• [WHAT IS NEEDED]: Write out the lines starting at the one that holds "Click the greyed top toolbar icon" and ending with the final line of the data, exactly and with no others.

-------- INPUT MATERIAL --------

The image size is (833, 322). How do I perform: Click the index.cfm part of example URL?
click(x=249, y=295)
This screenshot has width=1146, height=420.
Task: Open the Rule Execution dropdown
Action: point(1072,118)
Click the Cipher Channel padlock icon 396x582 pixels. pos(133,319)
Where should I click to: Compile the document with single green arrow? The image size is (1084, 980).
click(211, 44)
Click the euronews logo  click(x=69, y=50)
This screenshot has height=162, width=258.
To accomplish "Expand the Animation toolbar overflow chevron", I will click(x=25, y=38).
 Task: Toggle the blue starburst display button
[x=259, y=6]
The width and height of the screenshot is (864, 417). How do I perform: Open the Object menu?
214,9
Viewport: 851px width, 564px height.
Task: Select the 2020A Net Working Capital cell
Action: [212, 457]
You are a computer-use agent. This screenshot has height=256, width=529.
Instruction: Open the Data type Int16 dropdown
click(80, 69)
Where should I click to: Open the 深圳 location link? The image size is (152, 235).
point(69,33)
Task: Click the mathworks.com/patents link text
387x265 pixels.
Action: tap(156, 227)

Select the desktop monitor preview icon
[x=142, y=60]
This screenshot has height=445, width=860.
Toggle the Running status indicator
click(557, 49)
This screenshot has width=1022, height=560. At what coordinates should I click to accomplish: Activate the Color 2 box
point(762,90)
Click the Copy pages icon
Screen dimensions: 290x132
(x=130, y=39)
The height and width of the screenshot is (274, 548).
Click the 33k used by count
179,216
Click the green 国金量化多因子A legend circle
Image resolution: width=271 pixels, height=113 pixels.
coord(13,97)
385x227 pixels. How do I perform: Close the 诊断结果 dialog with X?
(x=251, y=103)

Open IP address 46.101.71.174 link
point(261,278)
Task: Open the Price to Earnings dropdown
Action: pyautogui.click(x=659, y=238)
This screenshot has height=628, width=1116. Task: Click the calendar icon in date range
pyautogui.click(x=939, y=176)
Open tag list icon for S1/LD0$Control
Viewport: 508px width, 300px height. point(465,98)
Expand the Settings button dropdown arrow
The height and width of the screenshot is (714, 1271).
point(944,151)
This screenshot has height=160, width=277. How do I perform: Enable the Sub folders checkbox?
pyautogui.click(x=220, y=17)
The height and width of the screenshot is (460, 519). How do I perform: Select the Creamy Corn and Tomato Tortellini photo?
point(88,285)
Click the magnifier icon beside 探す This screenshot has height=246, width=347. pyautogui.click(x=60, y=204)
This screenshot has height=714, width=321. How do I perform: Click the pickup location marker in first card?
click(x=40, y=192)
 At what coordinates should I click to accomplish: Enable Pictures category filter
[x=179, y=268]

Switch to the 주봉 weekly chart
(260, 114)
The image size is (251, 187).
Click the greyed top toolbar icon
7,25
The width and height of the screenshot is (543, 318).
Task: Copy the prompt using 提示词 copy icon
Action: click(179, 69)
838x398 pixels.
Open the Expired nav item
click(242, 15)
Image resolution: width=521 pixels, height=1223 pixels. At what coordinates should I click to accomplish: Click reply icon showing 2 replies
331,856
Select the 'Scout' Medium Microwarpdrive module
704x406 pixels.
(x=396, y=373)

--------

• [ANSWER BOX]:
Click the greyed top toolbar icon
7,25
The width and height of the screenshot is (543, 318).
Task: Copy the prompt using 提示词 copy icon
Action: click(179, 69)
838x398 pixels.
Open the Expired nav item
click(242, 15)
Image resolution: width=521 pixels, height=1223 pixels. At what coordinates should I click to accomplish: Click reply icon showing 2 replies
331,856
Select the 'Scout' Medium Microwarpdrive module
704x406 pixels.
(x=396, y=373)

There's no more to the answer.